Riding out the Wave: Wells National Estuarine Research Reserve

After our departure from the Whites in New Hampshire, we headed back to Maine and checked into the Alheim Commons Dormitory at the Wells National Estuarine Research Reserve on Saturday evening. First thing on Sunday, we headed to Wells Beach (learning can be so rough sometimes)! Upon arrival, we took some time to reflect and observe the area which is often something that we forget to do in our fast paced lives.
We noticed the sounds, smells, what we saw (whether it be man-made structures or how high the tide was), and how the sand felt between our toes or which way the wind might have been blowing. These observations helped us make conclusions as we went to three different beaches.

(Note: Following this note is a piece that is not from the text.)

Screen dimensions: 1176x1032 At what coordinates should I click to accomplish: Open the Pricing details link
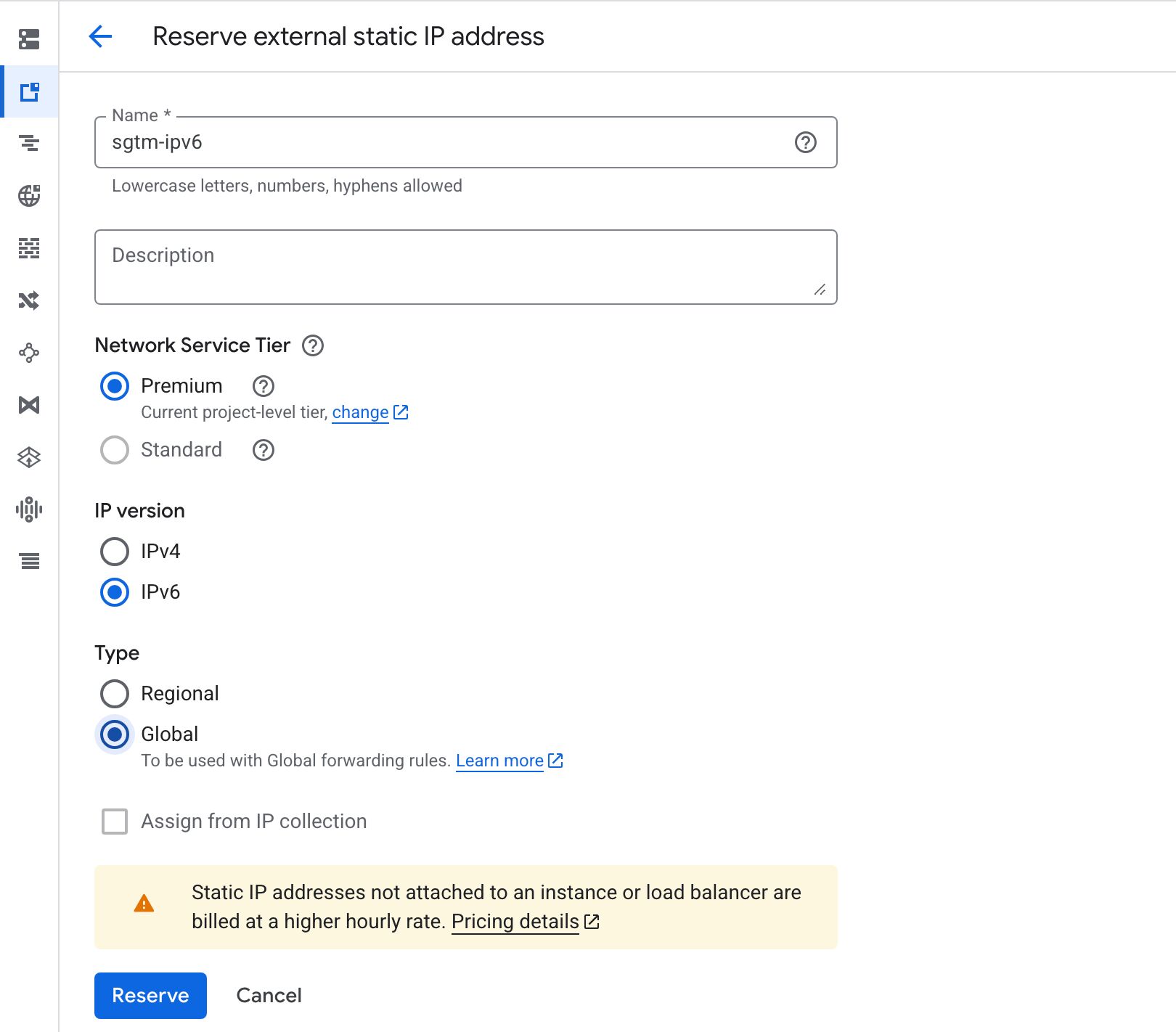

We talked about the significant longterm effects of man-made structures (jetties and seawalls) and how they can affect the energy or power of the waves on shoreline sediment transport, which then ultimately affects the coarseness and build up of the beach sediment. We estimated the longshore current velocity by calculating the movement of a tennis ball in the water. We concluded that the longshore current was twice as fast in the open beach at Wells and Drake’s Island compared to Crescent Beach in Cape Elizabeth. This is due to Crescent Beach having more protective barriers such as its swooping shape, reefs, and offshore sand bars which absorb some of the energy of the waves. Sand grains were finest at Crescent because the there isn’t enough wave power to bring in heavier sediments.
The beach is officially not just a place to get sunkissed skin and salty hair. There is A LOT going on from the moment your toes hit the sand to the point they hit the water (but of course we got some down time to get our tan on too).